Task objective →
Copy, word for word, the lines of the entries below between the one with "Identify the click" and the one with "Accept and Continue", inclusive, and leave out everything else.

Task data →
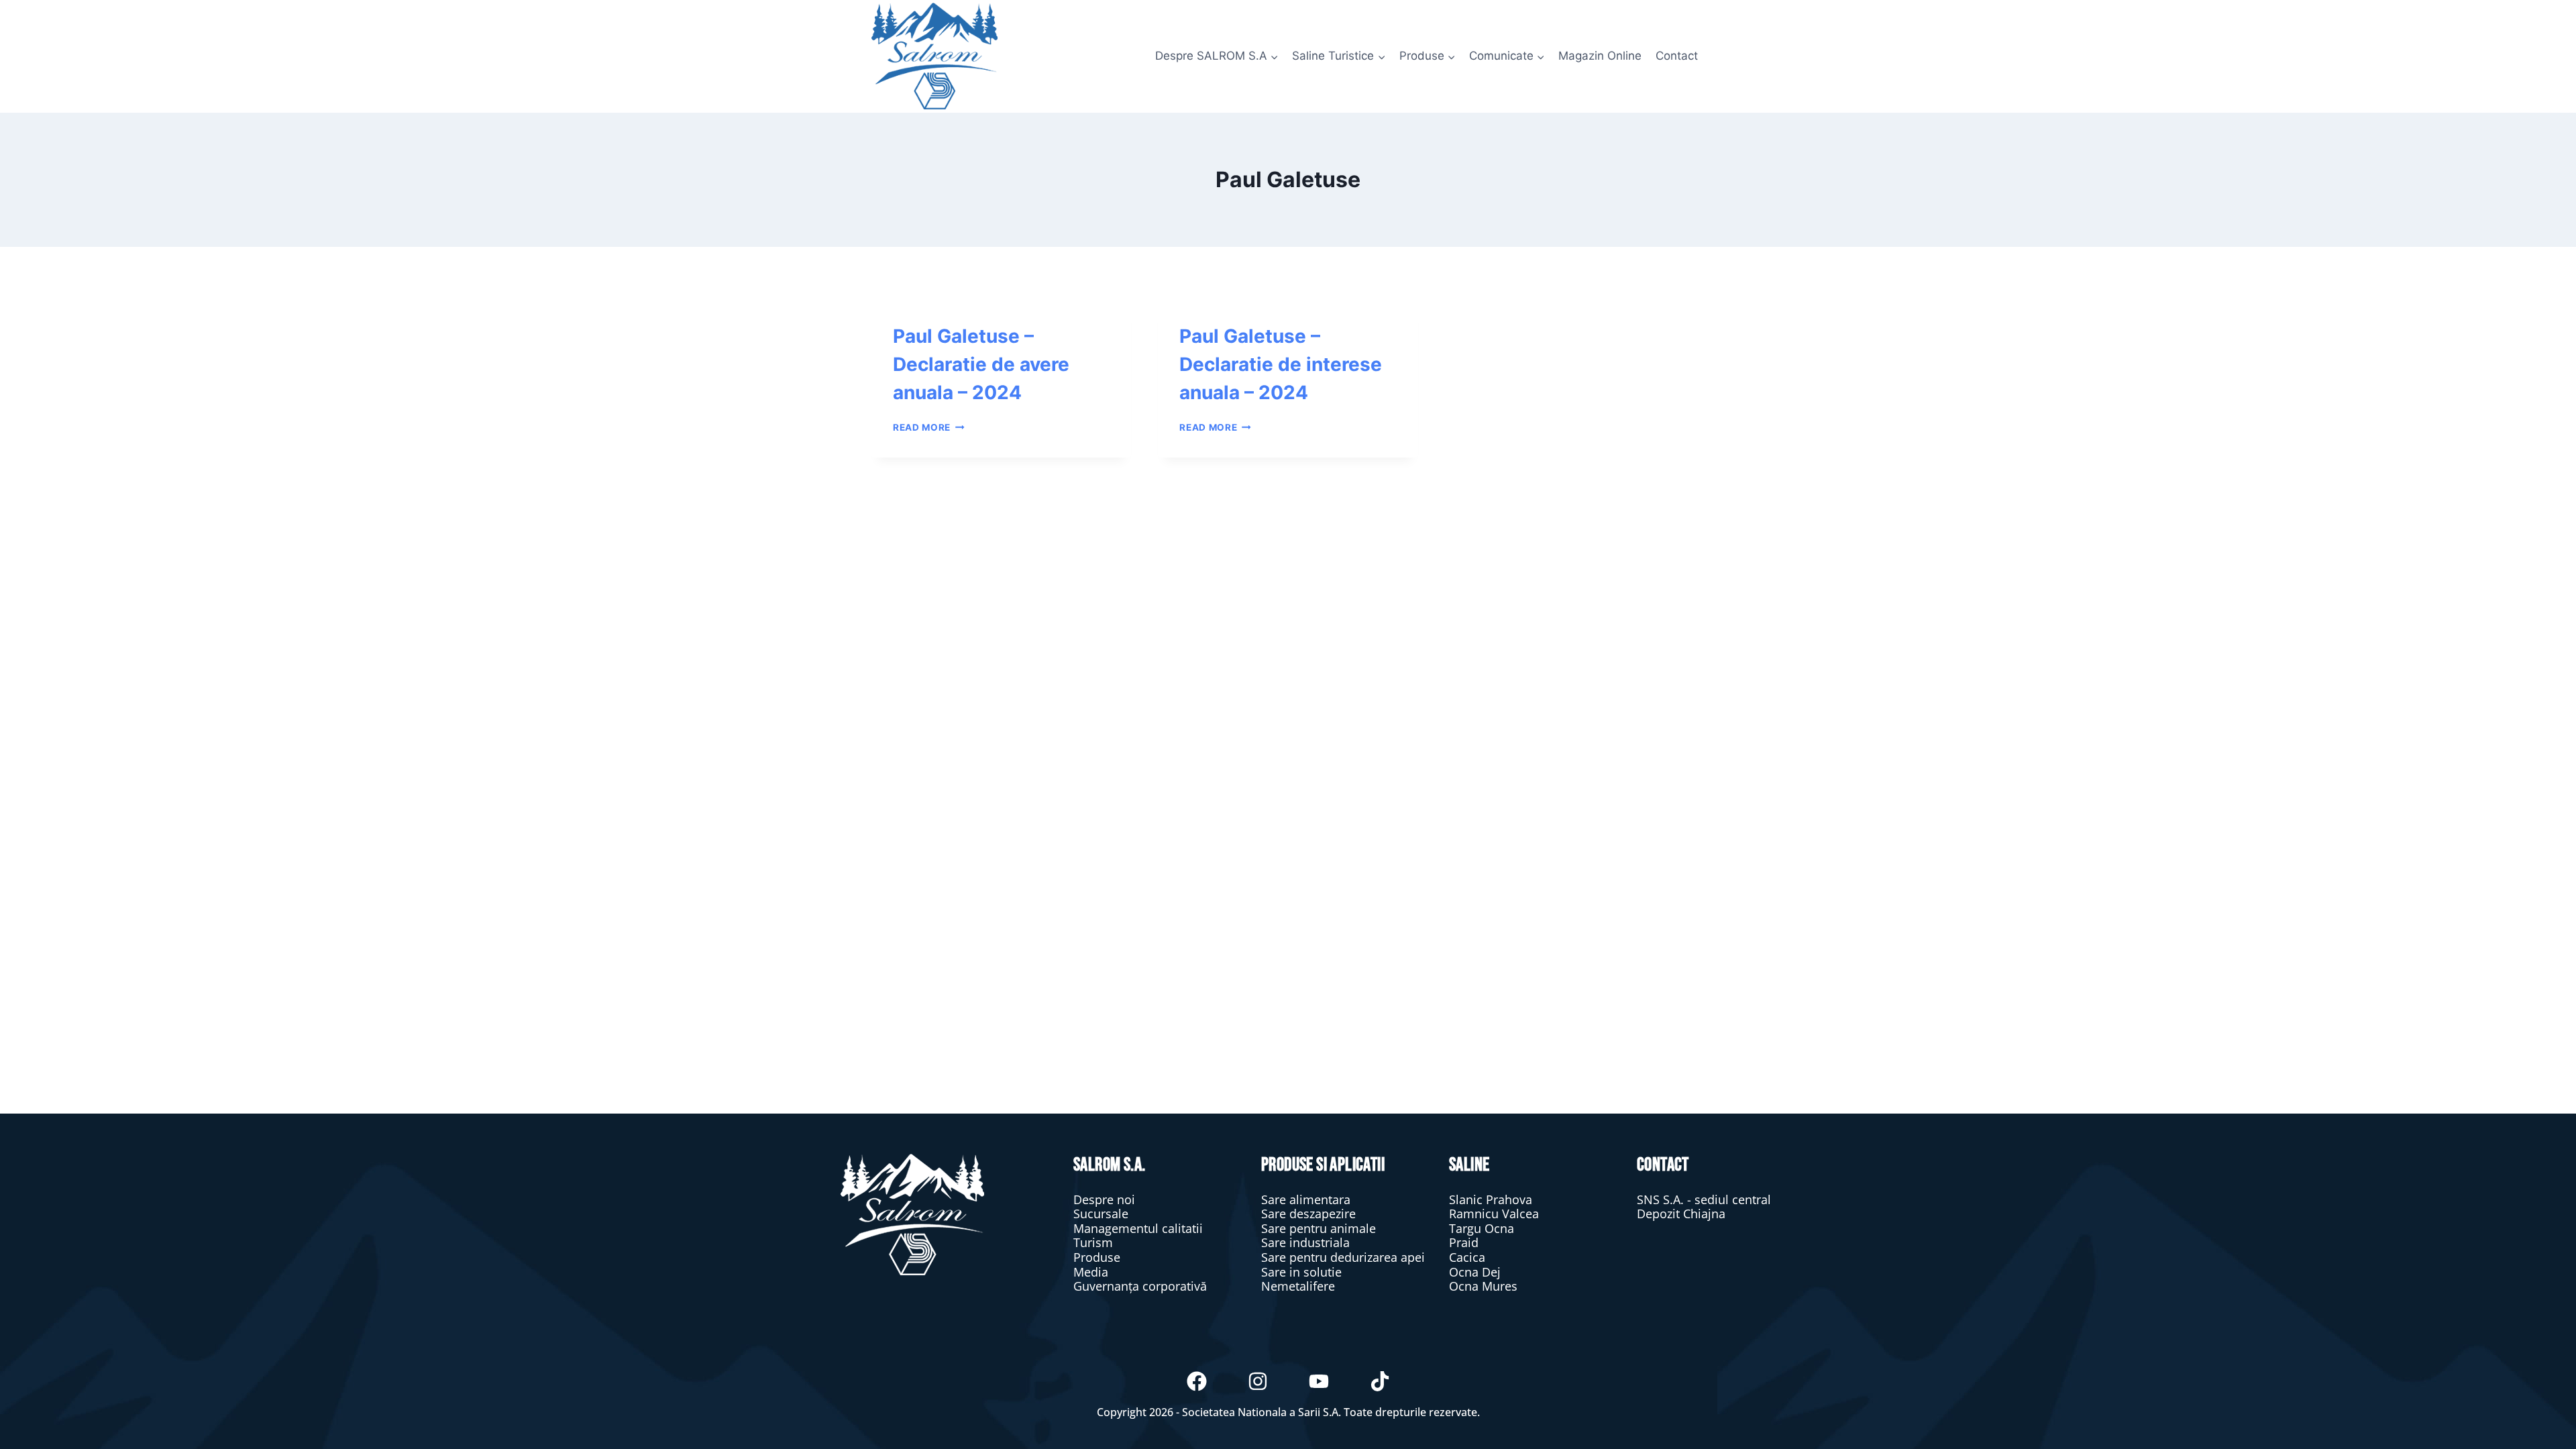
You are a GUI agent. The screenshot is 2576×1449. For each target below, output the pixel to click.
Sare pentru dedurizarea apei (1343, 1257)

==

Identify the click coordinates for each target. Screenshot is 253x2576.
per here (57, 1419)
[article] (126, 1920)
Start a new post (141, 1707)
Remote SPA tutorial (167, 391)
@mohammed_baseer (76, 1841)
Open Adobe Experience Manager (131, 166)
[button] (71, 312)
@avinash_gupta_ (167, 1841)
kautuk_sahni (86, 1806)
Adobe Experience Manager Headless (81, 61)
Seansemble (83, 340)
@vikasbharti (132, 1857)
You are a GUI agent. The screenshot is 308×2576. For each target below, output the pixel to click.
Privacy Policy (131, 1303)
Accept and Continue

---

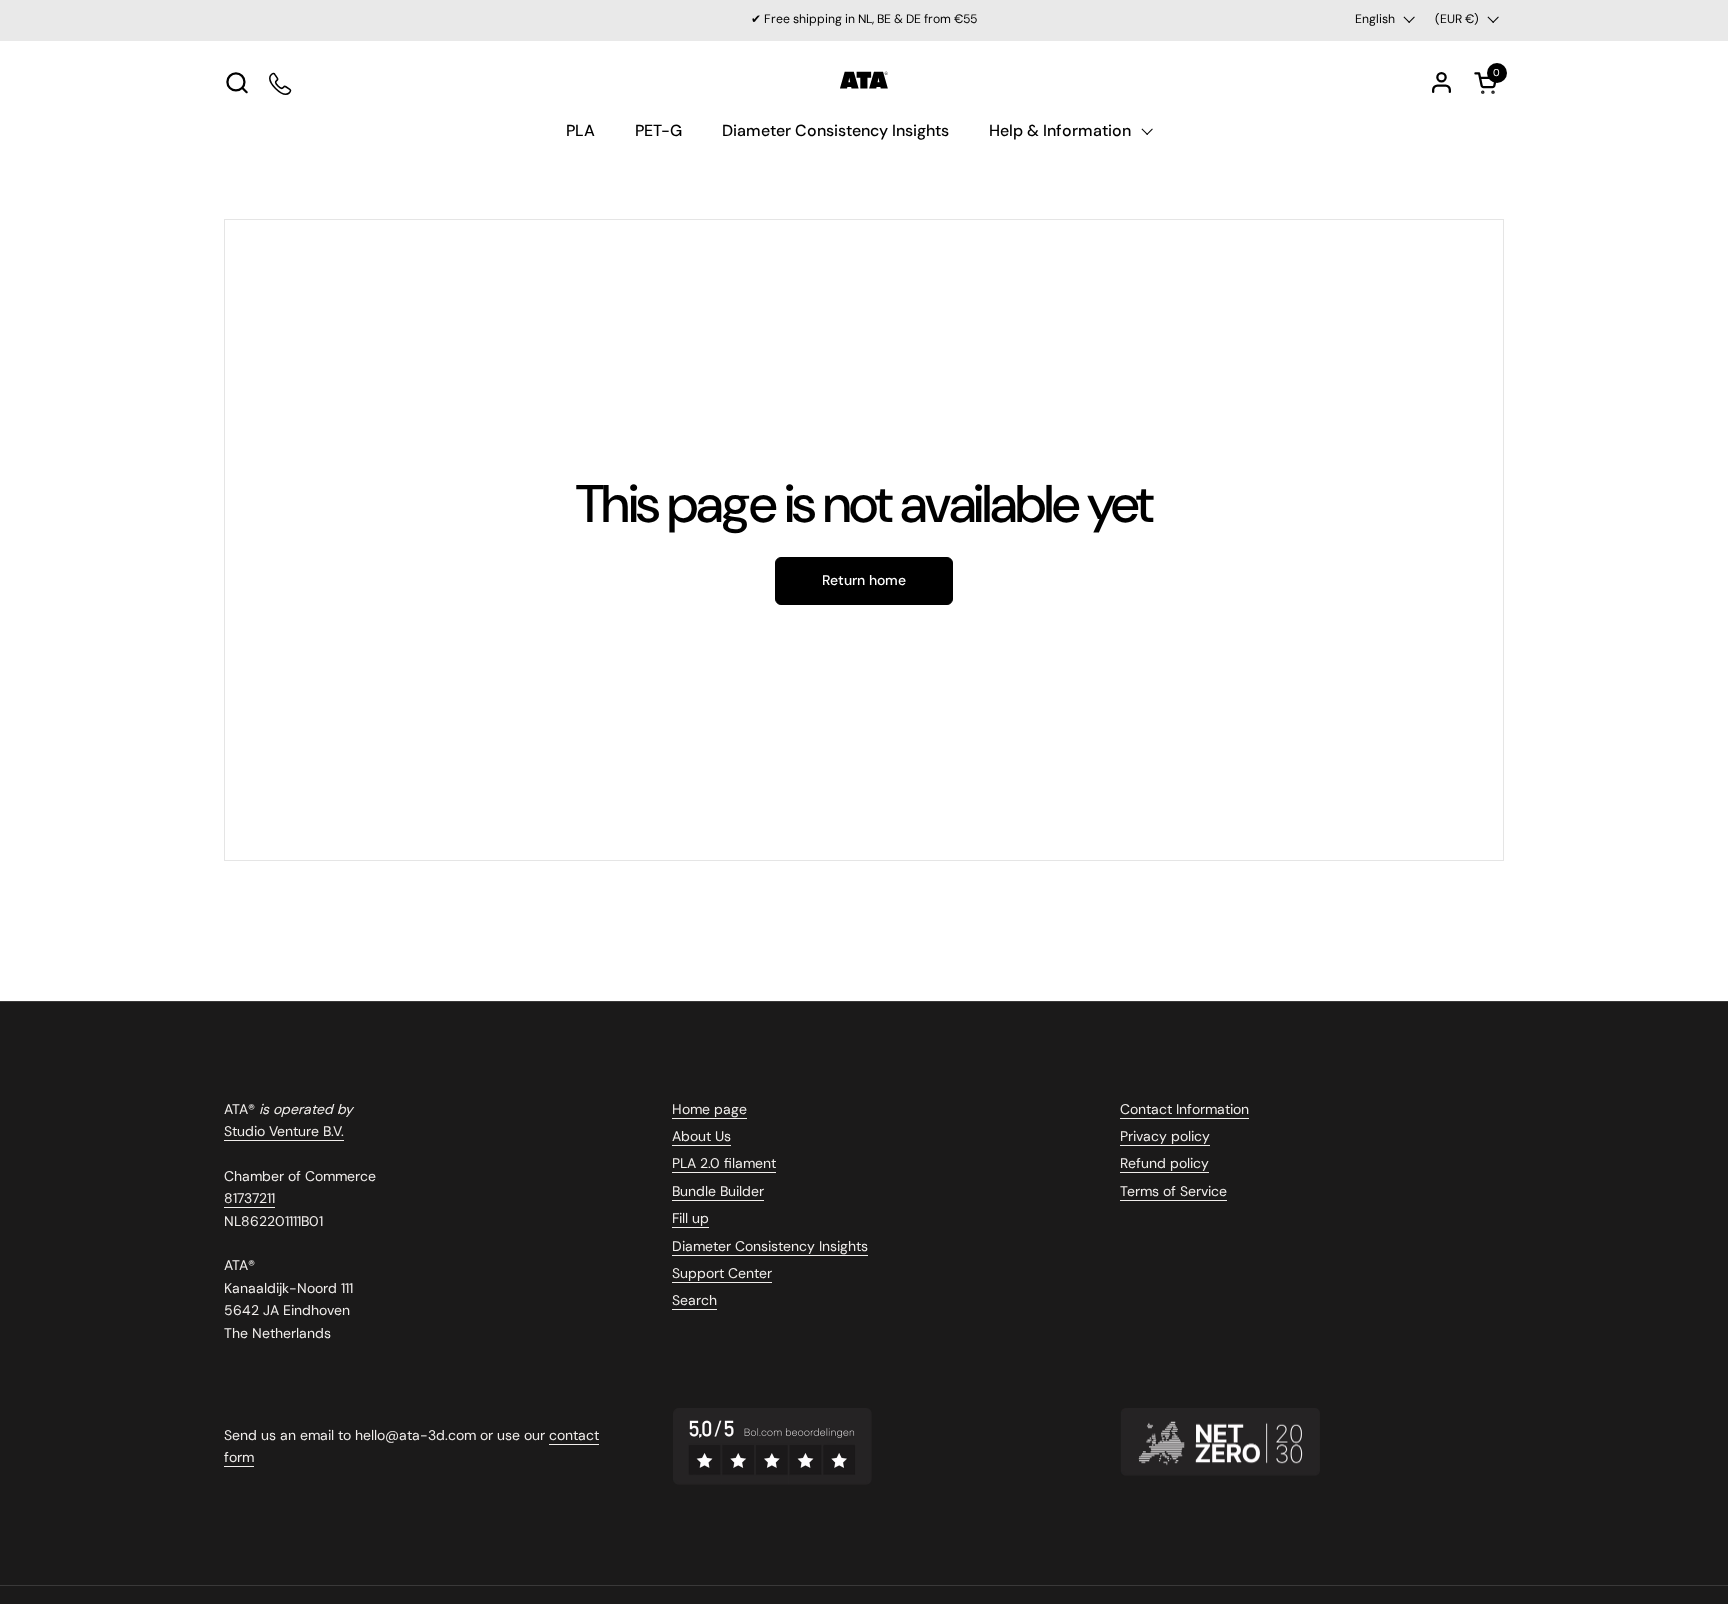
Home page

Response box →
Identify the click coordinates for each target. Screenshot is 253x2576.
per here (57, 1419)
[article] (126, 1920)
Start a new post (141, 1707)
Remote SPA tutorial (167, 391)
@mohammed_baseer (76, 1841)
Open Adobe Experience Manager (131, 166)
[button] (71, 312)
@avinash_gupta_ (167, 1841)
kautuk_sahni (86, 1806)
Adobe Experience Manager Headless (81, 61)
Seansemble (83, 340)
@vikasbharti (132, 1857)
You are a GUI agent. The screenshot is 308×2576. For each target below, output the pixel to click.
Privacy Policy (131, 1303)
Accept and Continue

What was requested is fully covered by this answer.